Testo della pagina:
# # # # #
Inoltre, c’è da chiedersi: se anche le vaccinazioni fossero andate bene, a cosa precisamente dovrebbe servire un’Unione europea della salute? Certo, la pandemia ha messo in evidenza una serie di cose che proprio non vanno nell’attuale gestione della cosa pubblica tra gli Stati membri. Per esempio, malgrado ci sia in un mercato comune, le regole per le chiusure e le riaperture le abbiamo stabilite a livello nazionale, e solo verso l’estate scorsa abbiamo tentato di trovare indicatori condivisi per definire la gravità della situazione epidemiologica in ciascun Paese. Dopo averlo fatto, abbiamo comunque faticato prima di riuscire a trovare qualche regola che facesse discendere da questa descrizione “condivisa” delle conseguenze pratiche – come la maggiore chiusura o riapertura delle frontiere, o un rilassamento delle regole di isolamento.
# # # # #
Materiale estratto:
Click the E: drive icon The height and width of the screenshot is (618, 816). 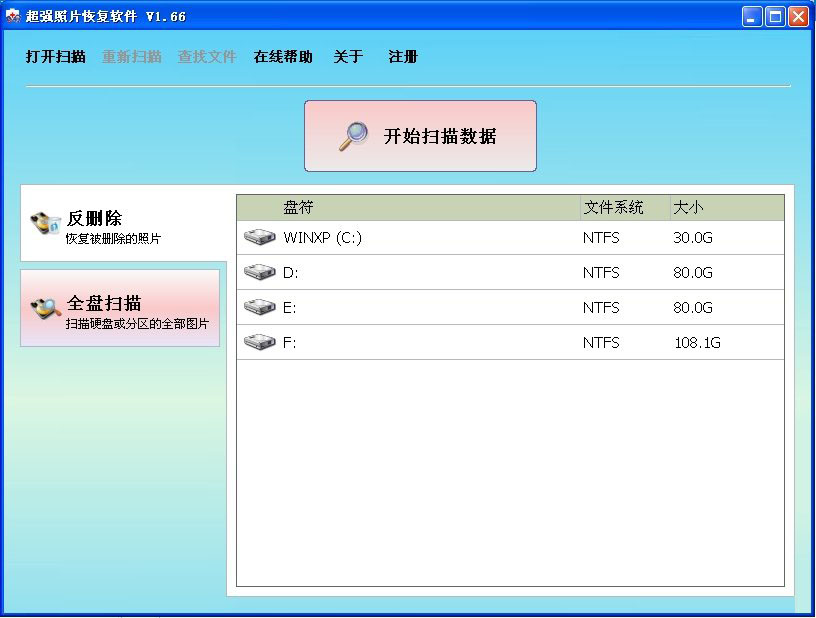coord(260,307)
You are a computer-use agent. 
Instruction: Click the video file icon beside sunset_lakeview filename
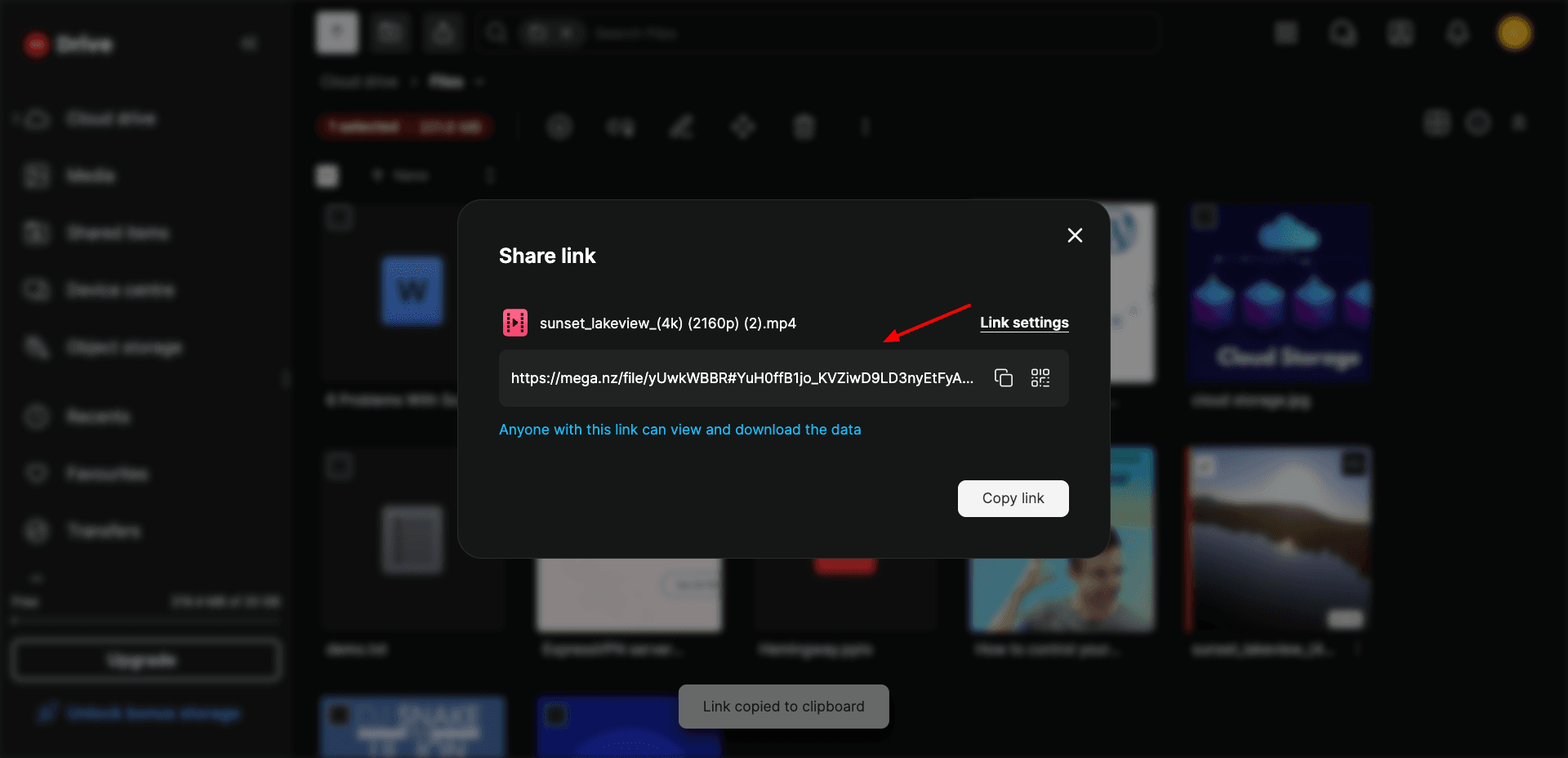tap(514, 323)
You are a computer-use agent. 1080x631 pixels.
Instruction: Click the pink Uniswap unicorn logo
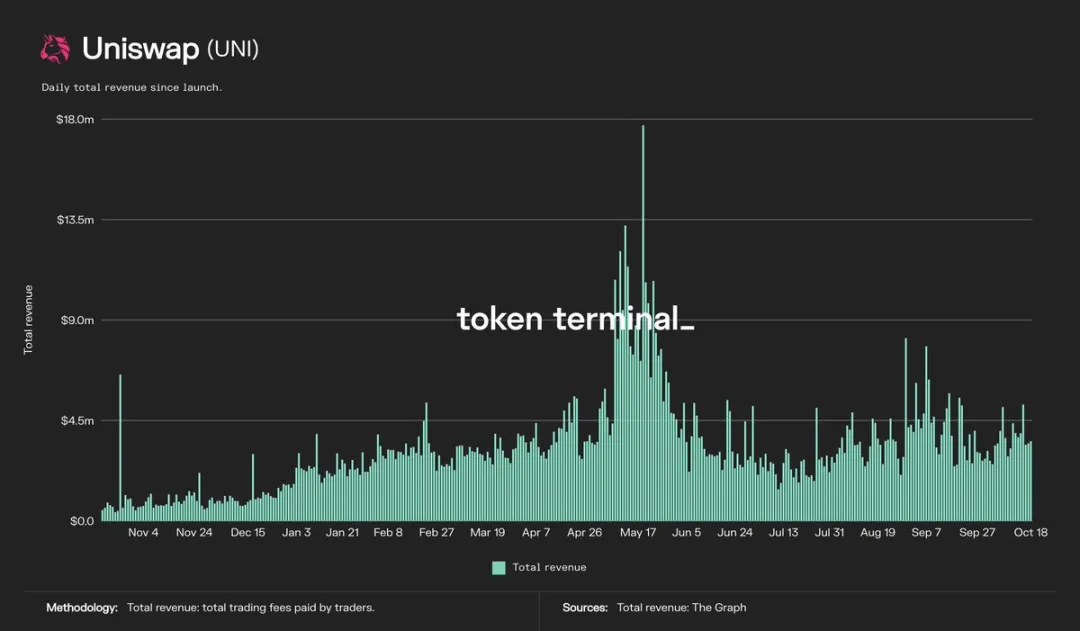click(x=55, y=49)
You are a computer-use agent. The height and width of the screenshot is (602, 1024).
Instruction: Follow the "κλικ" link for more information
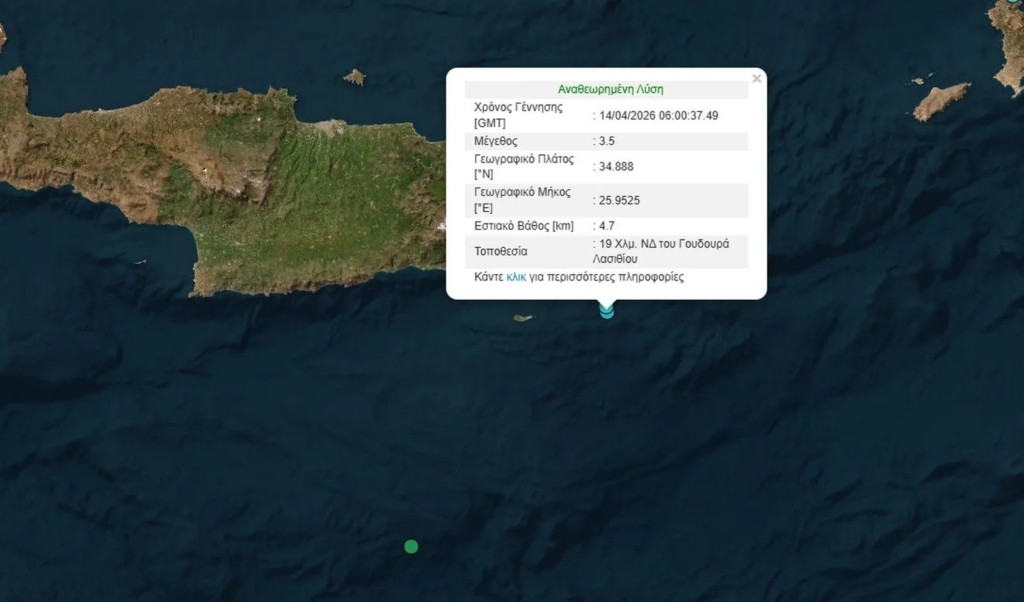516,277
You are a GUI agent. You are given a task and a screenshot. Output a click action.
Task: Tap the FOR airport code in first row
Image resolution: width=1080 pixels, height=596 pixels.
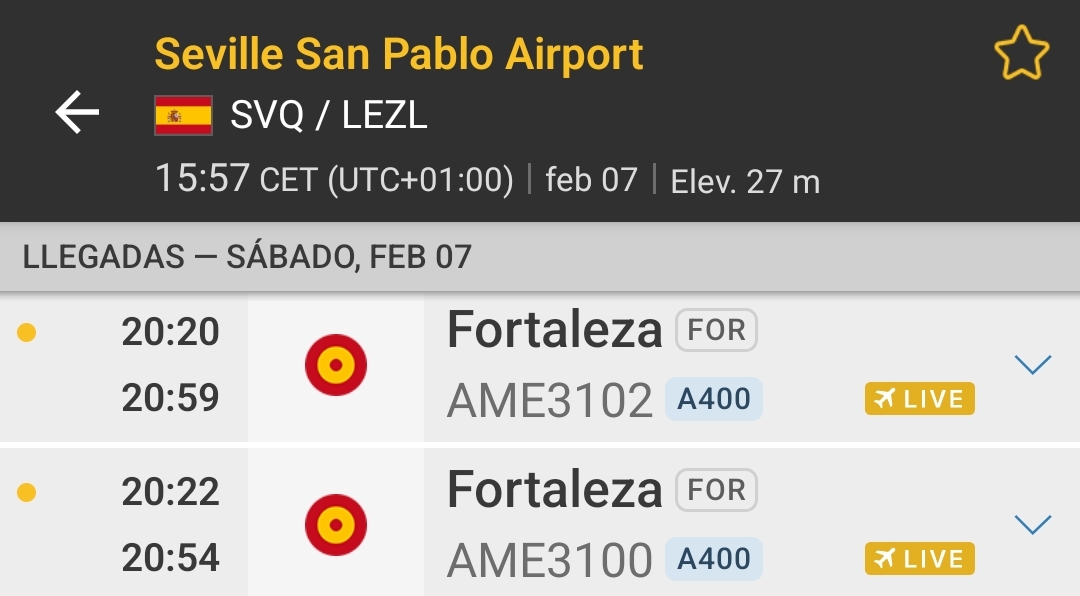pos(716,331)
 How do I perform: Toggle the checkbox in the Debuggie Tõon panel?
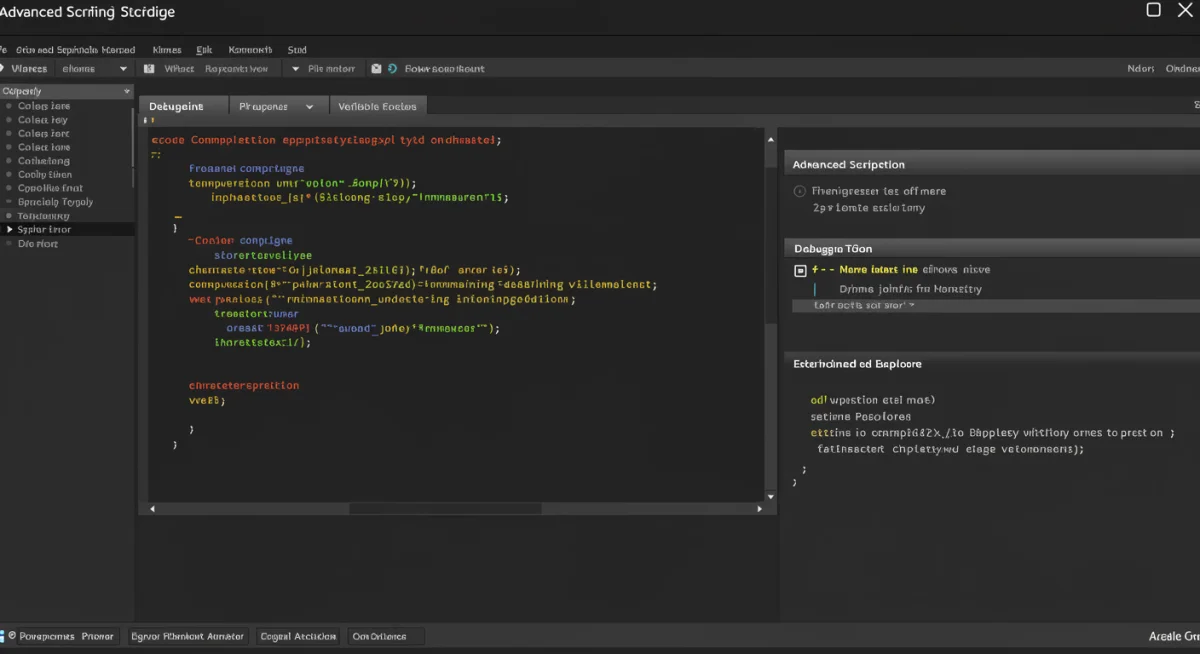point(800,270)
# # # # #
Parti dell'esercizio:
a. Puoi ricopiare parola per parola, dal brano sull'Unione europea della salute, il tratto che va da "Inoltre, c’è da" fino a "regole di isolamento."?
b. Puoi proseguire il brano sull'Unione europea della salute dal punto in cui si interrompe?
Il materiale non ha alcun ruolo in questo esercizio.

Risultati attesi:
a.
Inoltre, c’è da chiedersi: se anche le vaccinazioni fossero andate bene, a cosa precisamente dovrebbe servire un’Unione europea della salute? Certo, la pandemia ha messo in evidenza una serie di cose che proprio non vanno nell’attuale gestione della cosa pubblica tra gli Stati membri. Per esempio, malgrado ci sia in un mercato comune, le regole per le chiusure e le riaperture le abbiamo stabilite a livello nazionale, e solo verso l’estate scorsa abbiamo tentato di trovare indicatori condivisi per definire la gravità della situazione epidemiologica in ciascun Paese. Dopo averlo fatto, abbiamo comunque faticato prima di riuscire a trovare qualche regola che facesse discendere da questa descrizione “condivisa” delle conseguenze pratiche – come la maggiore chiusura o riapertura delle frontiere, o un rilassamento delle regole di isolamento.

b.
In ogni caso, le regole sui movimenti tra Stati membri non riguardano specificamente la sanità e sono negoziate a livello di capi di Stato e di governo. Che, a riprova di quanto divisi siano i 27, oggi discutono di un “certificato verde digitale” per i vaccinati (ma anche per chi sia guarito da poco dal virus, o abbia ottenuto un risultato negativo al test) che sia omogeneo per tutti, ma da cui di fatto potrebbero scaturire regole diverse stabilite a livello nazionale.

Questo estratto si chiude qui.